Petrolimex attributed the quarterly loss to the recently sharp decline in global oil price, which directly affects cost of goods sold and causes higher provision expenses. The country’s biggest fuel distributor has also witnessed a 10 per cent decline in sales volume due to the COVID-19 crisis. At the same time, the shrinking profits of its member companies in the transportation, gas, and petrochemical sectors continue to drag earnings down.
Meanwhile, Binh Son Refining and Petrochemical (BSR), the operator of Dung Quat Oil Refinery in the central province of Quang Ngai, announced large first-quarter losses of VND2.3 trillion ($98.1 million), equal to 80 per cent of last year’s earnings. The plunge follows the oil price collapse and the local low demand for petroleum products due to pandemic-related travel restrictions.
Likewise, PetroVietnam Oil Corporation (PV Oil), the second-largest petroleum dealer in the country, also posted a loss of VND537 billion (around $23.3 million) in the first quarter, which is even higher than last year’s profit.
Efforts to contain the outbreak have also pushed a number of foreign-invested enterprises (FIEs) into further harm.
However, it is not the first time FIEs reported losses over the course of operating in the country.
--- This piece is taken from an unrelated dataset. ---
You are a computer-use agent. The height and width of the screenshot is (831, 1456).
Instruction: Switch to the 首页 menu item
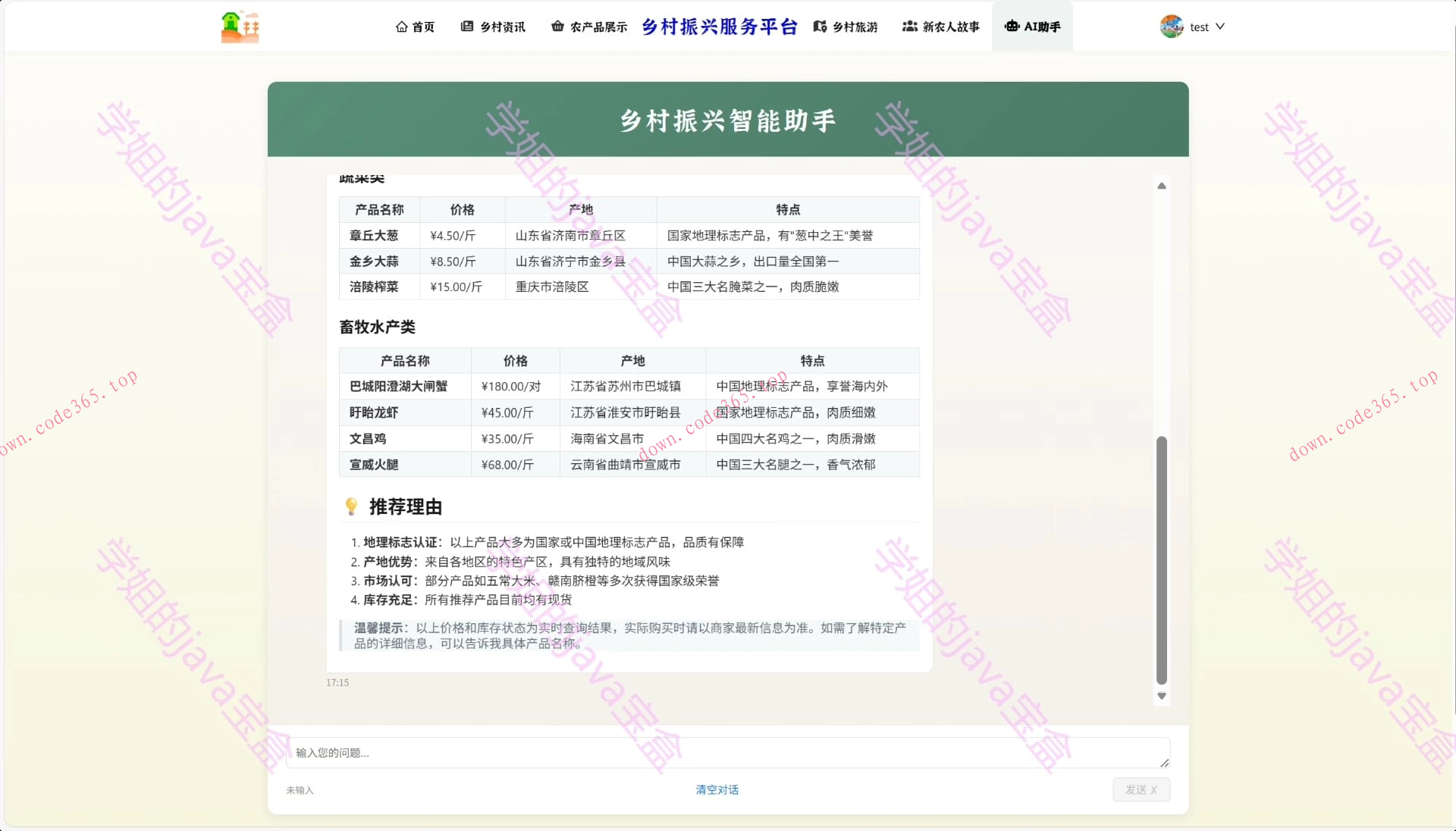pyautogui.click(x=416, y=27)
Fresh data from the Vietnam White Book 2020 released recently by the General Statistics Office reveals that while 51.5 per cent of FIEs posted a positive outlook and 1.9 per cent broke even, 46.6 per cent experienced losses in 2018.
Social distancing restrictions have forced many major trade partners of Vietnam to slash orders from Vietnamese suppliers. Consequently, FIEs are among the most vulnerable. For instance, Tan Thuan Export Processing Zone in Ho Chi Minh City has 168 local and foreign enterprises with 56,000 Vietnamese employees and 585 foreign employees. So far, 33 enterprises have been hit by COVID-19, leaving almost 6,000 workers temporarily and 1,000 permanently unemployed.
Furthermore, some high-profile names that have received capital injection from foreign shareholders are also encountering choppy waters. Thien Long Group, one of the Vietnamese suppliers of stationary, recorded net loss of ($860,000) for the first time after 10 years of going public due to school closures this year.
Previously Newell Brands, Thien Long Group’s US-based shareholder, was under pressure since the company is being investigated by the US Securities and Exchange Commission regarding its sales and accounting practices.
Meanwhile Sabeco, Vietnam’s leading brewer, witnessed nearly a halving of post-tax profits in the first quarter to less than $31 million – its lowest on-year level since 2013. The heavy-handed Decree No. 100/2019/ND-CP enacted last December on administrative sanctions for road traffic and rail transport violations, coupled with the COVID-19 pandemic, have added more salt to the wound.
The contagion has also wreaked havoc on Habeco, another local brewer. The brewer reported a loss of VND96 billion ($4.1 million) in the first quarter. Habeco, which produces Hanoi Beer and Truc Bach Beer, said the loss is almost the same as its first quarter pre-tax profit last year.